Data records
[Start of Attachment]
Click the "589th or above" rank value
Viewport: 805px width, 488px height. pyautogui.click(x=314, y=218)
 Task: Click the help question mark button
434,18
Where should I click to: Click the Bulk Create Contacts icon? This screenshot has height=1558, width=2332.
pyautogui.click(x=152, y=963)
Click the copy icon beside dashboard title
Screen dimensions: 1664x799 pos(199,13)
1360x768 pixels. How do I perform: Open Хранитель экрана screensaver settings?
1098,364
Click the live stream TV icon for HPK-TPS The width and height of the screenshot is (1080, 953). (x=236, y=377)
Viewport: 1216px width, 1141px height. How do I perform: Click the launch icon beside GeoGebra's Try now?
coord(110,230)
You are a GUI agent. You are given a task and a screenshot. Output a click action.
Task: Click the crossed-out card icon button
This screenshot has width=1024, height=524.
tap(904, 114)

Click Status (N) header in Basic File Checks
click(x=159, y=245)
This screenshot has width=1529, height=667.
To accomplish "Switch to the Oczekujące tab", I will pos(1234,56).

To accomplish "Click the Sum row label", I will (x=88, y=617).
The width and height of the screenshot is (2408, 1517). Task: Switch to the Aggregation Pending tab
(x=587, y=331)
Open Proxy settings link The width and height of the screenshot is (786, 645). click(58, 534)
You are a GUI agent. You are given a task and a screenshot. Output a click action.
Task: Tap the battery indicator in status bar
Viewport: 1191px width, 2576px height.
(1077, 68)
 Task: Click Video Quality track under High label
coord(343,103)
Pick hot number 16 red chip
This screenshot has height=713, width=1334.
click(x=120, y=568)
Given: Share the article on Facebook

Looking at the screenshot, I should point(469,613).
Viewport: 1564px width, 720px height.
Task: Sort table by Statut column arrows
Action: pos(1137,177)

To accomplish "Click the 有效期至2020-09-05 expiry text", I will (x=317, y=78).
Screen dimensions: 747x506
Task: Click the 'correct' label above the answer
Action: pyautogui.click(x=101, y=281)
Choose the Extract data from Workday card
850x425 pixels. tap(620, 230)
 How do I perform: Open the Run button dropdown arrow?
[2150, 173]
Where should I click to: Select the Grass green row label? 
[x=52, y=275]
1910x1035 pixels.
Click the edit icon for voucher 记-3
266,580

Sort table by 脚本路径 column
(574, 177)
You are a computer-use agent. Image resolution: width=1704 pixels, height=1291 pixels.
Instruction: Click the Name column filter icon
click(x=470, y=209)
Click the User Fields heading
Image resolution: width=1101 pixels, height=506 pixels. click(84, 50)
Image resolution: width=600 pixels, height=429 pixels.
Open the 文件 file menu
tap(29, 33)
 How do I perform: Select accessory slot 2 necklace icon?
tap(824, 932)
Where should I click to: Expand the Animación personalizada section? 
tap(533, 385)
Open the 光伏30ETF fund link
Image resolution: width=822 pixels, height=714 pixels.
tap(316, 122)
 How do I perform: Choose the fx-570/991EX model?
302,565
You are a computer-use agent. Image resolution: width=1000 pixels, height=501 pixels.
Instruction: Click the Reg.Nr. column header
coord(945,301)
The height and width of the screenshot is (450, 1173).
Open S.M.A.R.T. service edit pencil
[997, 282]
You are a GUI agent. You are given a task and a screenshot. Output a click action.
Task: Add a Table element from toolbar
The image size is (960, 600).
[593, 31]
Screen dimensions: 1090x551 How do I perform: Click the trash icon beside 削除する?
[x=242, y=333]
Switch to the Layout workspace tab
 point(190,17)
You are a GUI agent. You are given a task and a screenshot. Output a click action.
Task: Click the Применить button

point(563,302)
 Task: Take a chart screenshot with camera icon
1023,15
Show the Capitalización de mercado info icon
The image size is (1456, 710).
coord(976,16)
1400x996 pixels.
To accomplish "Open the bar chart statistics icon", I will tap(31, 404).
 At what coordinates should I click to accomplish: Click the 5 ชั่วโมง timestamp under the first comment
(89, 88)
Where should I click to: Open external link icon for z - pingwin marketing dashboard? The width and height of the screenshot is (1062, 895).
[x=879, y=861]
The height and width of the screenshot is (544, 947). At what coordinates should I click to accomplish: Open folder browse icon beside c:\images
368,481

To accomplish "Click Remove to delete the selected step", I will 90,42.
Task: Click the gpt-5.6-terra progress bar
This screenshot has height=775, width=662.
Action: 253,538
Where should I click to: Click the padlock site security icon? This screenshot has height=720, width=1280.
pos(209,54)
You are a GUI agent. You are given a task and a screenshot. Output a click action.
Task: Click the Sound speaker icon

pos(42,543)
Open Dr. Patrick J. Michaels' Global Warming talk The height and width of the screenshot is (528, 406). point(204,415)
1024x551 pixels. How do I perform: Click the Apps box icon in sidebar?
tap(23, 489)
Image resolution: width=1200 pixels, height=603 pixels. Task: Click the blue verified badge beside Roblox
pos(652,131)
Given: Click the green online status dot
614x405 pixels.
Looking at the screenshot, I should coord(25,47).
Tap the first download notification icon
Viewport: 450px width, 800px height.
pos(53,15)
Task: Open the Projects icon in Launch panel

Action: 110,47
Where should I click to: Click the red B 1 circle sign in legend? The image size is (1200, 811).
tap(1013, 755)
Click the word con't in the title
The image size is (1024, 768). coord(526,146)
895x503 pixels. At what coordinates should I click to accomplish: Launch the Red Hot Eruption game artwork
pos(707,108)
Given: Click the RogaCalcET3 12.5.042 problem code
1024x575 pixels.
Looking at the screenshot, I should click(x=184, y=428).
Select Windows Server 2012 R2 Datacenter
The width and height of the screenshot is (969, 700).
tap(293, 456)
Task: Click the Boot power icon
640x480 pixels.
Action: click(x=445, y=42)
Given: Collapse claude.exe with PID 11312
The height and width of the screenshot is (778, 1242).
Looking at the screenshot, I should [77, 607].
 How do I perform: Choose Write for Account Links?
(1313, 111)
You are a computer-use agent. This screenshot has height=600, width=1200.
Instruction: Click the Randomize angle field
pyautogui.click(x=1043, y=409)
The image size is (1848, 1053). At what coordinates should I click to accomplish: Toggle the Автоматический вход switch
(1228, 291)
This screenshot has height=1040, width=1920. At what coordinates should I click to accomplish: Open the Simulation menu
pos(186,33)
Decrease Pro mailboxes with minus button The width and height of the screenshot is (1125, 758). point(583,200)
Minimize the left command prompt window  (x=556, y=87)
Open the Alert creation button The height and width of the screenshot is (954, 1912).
[End of Attachment]
Exercise description
Each line that holds the string "computer" counts once. Give the total for the listing and nothing else.

Exercise solution
3